**REQUIREMENTS:**
- a) Which key drivers of growth in the global automotive market does the article on automotive antenna technologies name?
- b) Pick up the article on automotive antenna technologies right after its last sentence and write the next part.

**ARTICLE:**
* * * * * * *

Automotive Antenna Technologies for Automotive Applications
The global automotive market is expected to grow at a CAGR of 4.5% over this decade according to Market Research Future. The key drivers for the growth are increasing demand for connected vehicles, autonomous vehicles, advanced infotainment systems, ADAS, and emergence of smart Traffic and Road safety applications. As we strive to achieve full autonomy of vehicles, which is fast becoming a reality, we will witness higher number of sensors getting employed in vehicles as well as intelligent, connected external transport infrastructure. One of the essential components of automotive systems – be it in-vehicle, or with infrastructure outside vehicle – that enable wireless communication is RF Antenna. Antenna technologies are also greatly enabling related technologies like network connectivity, Global Navigation Satellite System (GNSS), Global Positioning Systems (GPS), Vehicle-to-everything (V2X) leveraging the higher speed and security of 3G, 4G, LTE, and more. Automotive antenna usually operate in frequencies ranging from AM band (535-1605 kHz) to the millimetre-wave band (24GHz, 77 – 81GHz).
Antenna Driven Automotive Systems
Today’s vehicles are loaded with a number of advanced Electronic Systems. These systems aid safe and secure driving, offer seamless connectivity and provide numerous entertainment choices to driver and passengers.
- In-vehicle Infotainment Systems – Advanced in-vehicle infotainment systems integrate Digital Audio Broadcast (DAB), Satellite Radio, Smartphone connectivity, Navigation, gaming systems, Instruments Cluster, ADAS Display, Heads-up Displays, Telematics, etc. into one ecosystem called integrated cockpit
- V2X Communication – Systems that enable communication between vehicles or with road safety infrastructure, pedestrians or WAN
- Advanced Driver Assistance System (ADAS) – Enables a safe and secure driving experience by providing alerts on Object Detection, Lane departure, Pedestrian Detection, Traffic Signal Recognition, in addition to Adaptive Cruise Control, Park Assist, Collision Avoidance, Blind Spot Detection, Automatic Emergency Breaking, Driver Monitoring among others. ADAS accurately evaluate risk and adapt driving appropriately to each situation without or minimal involvement of human
These systems are enabled by various types of Automotive antenna and sensors operating at different frequencies, offering detection, identification, classification and wireless data communication. In this blog, we look at a few commonly used Automotive antennas, technologies and their applications.
Types of Automotive Antennas
Antennas used in an automotive ecosystem can be broadly classified into two categories – Planar and Non-planar Antennas. While Planar Antennas are increasingly used in in-vehicle communication and ADAS applications, Non-planar Antennas are primarily used for V2X communications.
Planar Antennas are becoming popular in Automotive sensing applications due to their low cost, low profile (more compact and lightweight) and ease of integration on host platforms. These antennas meet the fundamental requirements of various automotive applications due to high gain, and low loss. The low profile of these antennas also facilitates easy integration without hampering the aesthetic signature of vehicles. One of the key advantages of planar antennas is the convenience they bring in to form large array structures combining various elements such as microstrips and patches, providing narrower beams and better angular resolutions.

* * * * * * *

**SOURCE MATERIAL:**
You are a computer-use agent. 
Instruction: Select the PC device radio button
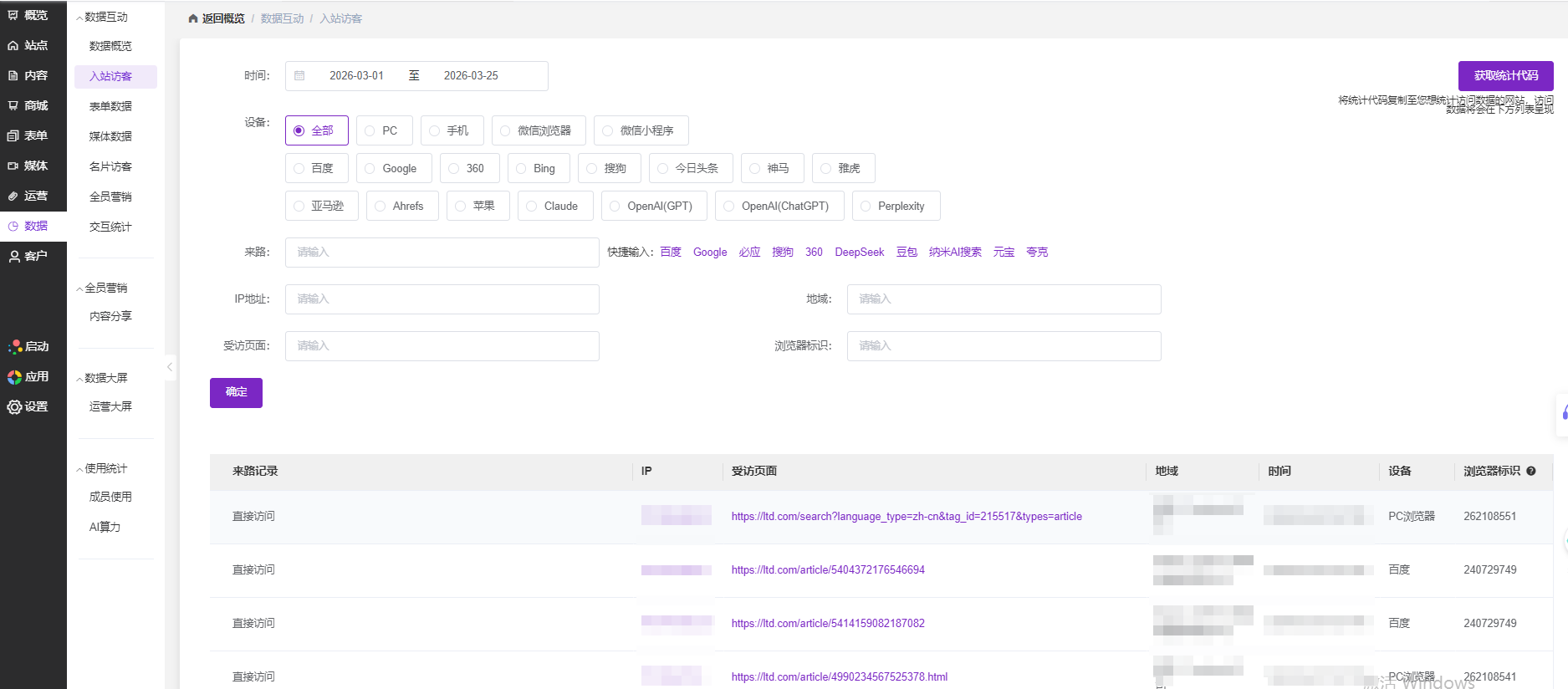tap(370, 130)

* * * * * * *

**WRITTEN ANSWERS:**
- a)
- Increasing demand for connected vehicles
- Increasing demand for autonomous vehicles
- Increasing demand for advanced infotainment systems
- Increasing demand for ADAS
- The emergence of smart Traffic and Road safety applications

- b)
Designers prefer Planar Antennas to form phased and conformal arrays and can support linear and circular polarization based on the design used. Planar antennas are commonly used for wireless communication systems such as FM, AM, TV, Wi-Fi, and DAB audio reception, in automotive vehicles and are installed under an aperture in the roof of a vehicle.
Microstrip Patch Antenna
Microstrip Patch Antennas have become very popular in recent decades due to their thin planar profile which can be incorporated onto the surfaces of consumer products, cars, aircraft, and missiles. These planar antennas have low profile, low cost, and are conformable to planar and non-planar surfaces. They can be easily fabricated and integrated to communication systems as they are printed on circuit boards directly. The printed circuit technology also provides high dimensional accuracy, which is usually tough to achieve using conventional antenna fabrication methods. A typical Microstrip Antenna has a radiating patch on one side and a ground plane on the other side. Microstrip patch antennas can be of various shapes (rectangular, circular, ring, triangle, quintuple, etc), designed to match specific characteristics of the application. They are commonly used in SDARS satellite communication, WLAN and Car-2-Car Communication, GPS systems. These antennas are unobtrusively flat and can be easily employed in a vehicle’s structure, typically behind a fender or bumper.
Stacked Patch Antenna
Microstrip Patch Antennas, despite being gaining a lot of popularity, have their own restrictions as well, especially the narrow bandwidth in terms of impedance, circular polarization axial ratio, gain level, etc. Achieving higher efficiency for antennas have always been a challenge and a top priority for designers. And, one of the recently adopted methods to overcome the limitations of Microstrip Patch Antennas is stacking of multiple patches, which is known as stacked patch antenna. In a stacked patch antenna, two substrates are being used to improve the antenna performance. The method of stacking patches is realized through electromagnetic coupling. The method offers enhanced operating bandwidth, lower cross polarization, better antenna gain, directivity and increased efficiency. Stacked Patch Antennas are increasingly employed in vehicles for faster and efficient Satellite Communications, Wireless signal-tracking, SDR, WLAN, etc.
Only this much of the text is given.